BEGIN
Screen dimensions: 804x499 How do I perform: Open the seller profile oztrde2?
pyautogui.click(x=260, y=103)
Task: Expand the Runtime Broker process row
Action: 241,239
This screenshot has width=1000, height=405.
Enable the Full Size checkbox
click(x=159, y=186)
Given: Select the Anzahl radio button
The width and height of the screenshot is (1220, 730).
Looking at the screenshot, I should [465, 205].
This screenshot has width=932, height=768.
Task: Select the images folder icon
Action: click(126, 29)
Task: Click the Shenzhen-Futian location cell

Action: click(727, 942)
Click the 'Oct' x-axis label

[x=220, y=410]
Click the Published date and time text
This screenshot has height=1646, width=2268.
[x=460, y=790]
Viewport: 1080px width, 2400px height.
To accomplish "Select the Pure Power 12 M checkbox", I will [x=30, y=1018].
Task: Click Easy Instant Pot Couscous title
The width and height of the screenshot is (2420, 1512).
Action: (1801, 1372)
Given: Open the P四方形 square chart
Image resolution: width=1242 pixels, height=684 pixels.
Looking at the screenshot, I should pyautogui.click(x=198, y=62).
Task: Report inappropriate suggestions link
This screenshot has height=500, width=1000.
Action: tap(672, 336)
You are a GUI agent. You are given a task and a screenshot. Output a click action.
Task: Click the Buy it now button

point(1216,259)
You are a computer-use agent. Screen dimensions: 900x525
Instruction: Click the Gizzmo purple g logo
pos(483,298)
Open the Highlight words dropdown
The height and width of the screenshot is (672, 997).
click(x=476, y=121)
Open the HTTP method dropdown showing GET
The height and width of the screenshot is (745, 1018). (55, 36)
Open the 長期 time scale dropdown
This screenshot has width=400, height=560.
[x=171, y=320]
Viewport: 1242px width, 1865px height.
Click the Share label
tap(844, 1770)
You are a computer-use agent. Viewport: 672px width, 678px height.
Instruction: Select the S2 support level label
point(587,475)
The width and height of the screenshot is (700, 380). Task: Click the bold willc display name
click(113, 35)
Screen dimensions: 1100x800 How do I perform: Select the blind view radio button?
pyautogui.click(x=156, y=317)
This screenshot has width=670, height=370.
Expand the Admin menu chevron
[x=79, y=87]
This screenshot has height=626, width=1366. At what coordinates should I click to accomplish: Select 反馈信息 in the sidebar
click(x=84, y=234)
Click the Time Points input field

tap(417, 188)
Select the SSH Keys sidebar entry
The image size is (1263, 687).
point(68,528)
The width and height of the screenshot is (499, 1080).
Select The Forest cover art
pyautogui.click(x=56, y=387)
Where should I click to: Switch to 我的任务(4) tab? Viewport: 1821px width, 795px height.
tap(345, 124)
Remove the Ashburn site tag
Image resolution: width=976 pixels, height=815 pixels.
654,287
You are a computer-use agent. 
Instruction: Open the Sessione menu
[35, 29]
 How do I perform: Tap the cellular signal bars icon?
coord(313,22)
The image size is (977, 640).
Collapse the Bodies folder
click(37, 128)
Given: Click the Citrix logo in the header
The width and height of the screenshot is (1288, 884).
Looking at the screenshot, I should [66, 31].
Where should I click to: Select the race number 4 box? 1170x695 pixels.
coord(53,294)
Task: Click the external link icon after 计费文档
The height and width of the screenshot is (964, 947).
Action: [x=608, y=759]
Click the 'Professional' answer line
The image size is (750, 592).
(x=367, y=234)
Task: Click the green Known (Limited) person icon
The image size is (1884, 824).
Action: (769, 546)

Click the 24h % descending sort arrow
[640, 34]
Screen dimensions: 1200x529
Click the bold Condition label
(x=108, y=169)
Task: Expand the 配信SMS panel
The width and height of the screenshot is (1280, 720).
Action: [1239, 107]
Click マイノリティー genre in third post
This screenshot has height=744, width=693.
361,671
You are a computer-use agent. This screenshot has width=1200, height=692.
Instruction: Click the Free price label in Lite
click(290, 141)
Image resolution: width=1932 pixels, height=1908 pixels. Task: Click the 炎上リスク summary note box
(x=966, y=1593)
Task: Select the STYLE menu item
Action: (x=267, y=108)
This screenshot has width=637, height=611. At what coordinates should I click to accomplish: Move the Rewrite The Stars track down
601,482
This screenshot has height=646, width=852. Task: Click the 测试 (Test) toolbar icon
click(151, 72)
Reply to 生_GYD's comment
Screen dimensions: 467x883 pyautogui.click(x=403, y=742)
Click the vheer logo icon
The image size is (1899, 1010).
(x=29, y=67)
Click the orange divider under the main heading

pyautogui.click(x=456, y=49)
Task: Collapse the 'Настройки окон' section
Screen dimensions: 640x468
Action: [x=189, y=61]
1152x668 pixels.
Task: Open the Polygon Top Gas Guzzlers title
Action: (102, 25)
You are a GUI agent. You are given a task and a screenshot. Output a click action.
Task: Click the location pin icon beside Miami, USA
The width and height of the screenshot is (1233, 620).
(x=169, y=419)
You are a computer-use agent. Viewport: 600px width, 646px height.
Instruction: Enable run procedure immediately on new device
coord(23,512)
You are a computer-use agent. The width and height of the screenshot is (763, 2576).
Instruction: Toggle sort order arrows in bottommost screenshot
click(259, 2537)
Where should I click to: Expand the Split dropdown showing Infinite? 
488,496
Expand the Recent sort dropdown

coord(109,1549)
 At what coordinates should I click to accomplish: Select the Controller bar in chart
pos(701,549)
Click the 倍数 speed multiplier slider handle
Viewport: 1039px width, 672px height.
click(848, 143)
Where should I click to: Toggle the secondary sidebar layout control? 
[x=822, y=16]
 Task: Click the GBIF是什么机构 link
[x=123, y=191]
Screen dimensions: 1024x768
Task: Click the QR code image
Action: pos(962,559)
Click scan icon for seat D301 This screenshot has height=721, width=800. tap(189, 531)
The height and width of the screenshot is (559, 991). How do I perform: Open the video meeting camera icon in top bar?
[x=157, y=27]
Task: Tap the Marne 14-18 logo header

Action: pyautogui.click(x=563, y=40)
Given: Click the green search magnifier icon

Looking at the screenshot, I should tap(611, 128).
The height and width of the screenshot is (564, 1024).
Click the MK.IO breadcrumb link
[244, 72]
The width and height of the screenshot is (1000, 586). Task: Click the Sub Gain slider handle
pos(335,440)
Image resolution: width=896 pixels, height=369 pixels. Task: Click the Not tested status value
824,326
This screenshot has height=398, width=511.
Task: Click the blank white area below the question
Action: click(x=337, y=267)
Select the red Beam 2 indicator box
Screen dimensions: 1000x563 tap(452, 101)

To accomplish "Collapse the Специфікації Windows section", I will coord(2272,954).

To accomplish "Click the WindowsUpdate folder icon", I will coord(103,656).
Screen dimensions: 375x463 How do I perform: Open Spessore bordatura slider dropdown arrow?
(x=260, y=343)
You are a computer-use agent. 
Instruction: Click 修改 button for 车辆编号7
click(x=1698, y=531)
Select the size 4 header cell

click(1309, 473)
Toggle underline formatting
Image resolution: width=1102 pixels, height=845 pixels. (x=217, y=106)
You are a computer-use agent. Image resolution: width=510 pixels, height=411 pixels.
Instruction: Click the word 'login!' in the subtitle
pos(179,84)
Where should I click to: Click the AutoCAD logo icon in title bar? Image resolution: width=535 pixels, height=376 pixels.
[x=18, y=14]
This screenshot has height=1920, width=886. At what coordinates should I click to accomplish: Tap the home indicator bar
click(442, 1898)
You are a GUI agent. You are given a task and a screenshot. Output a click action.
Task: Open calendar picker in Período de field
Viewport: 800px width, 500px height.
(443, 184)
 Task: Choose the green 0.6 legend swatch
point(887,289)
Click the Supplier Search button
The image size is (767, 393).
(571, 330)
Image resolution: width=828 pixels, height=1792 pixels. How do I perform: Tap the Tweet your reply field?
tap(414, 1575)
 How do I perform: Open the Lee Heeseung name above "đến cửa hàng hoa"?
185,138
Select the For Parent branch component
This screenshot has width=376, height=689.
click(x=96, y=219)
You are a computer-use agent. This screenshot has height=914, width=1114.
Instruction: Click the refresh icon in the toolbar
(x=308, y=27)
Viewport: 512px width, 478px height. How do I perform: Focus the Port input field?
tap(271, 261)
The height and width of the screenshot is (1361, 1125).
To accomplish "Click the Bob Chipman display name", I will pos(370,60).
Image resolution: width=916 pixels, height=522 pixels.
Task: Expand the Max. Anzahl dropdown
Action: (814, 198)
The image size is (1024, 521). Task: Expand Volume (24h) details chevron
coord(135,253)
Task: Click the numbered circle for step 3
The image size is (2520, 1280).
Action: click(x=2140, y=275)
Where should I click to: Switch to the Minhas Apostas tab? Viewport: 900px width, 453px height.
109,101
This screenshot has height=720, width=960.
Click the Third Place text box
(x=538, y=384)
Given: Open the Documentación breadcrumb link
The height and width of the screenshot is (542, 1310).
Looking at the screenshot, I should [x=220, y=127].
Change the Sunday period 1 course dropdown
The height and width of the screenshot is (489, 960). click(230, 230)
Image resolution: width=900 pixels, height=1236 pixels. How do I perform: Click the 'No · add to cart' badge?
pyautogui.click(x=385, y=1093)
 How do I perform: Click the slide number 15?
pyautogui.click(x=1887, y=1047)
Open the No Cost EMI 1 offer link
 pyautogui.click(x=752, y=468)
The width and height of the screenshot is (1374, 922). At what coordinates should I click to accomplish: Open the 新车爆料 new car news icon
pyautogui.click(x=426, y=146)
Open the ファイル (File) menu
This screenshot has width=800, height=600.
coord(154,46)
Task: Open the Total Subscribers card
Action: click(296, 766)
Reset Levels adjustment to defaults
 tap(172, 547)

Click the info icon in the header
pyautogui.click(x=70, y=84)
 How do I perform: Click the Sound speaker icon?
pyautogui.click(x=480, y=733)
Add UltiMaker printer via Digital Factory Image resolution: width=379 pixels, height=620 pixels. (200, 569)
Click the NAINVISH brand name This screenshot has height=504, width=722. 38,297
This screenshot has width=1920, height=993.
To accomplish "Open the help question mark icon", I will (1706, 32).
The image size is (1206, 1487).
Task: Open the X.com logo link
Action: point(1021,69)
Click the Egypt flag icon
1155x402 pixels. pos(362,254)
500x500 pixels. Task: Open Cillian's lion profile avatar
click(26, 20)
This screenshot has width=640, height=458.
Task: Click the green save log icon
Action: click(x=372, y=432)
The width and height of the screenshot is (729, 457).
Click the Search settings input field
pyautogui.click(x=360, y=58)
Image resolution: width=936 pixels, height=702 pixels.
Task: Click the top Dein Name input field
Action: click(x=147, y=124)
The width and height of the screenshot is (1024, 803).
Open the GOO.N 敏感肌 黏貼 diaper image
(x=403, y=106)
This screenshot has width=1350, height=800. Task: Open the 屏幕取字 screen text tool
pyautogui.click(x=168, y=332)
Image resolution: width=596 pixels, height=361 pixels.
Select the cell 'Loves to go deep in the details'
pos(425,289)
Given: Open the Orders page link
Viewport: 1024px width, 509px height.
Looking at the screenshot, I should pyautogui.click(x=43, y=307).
END
> **WORK INSTRUCTION**: Select every line above that contains the word "section", and copy it.

> **ANSWER TO THIS TASK**:
Task: Collapse the 'Настройки окон' section
To accomplish "Collapse the Специфікації Windows section", I will coord(2272,954).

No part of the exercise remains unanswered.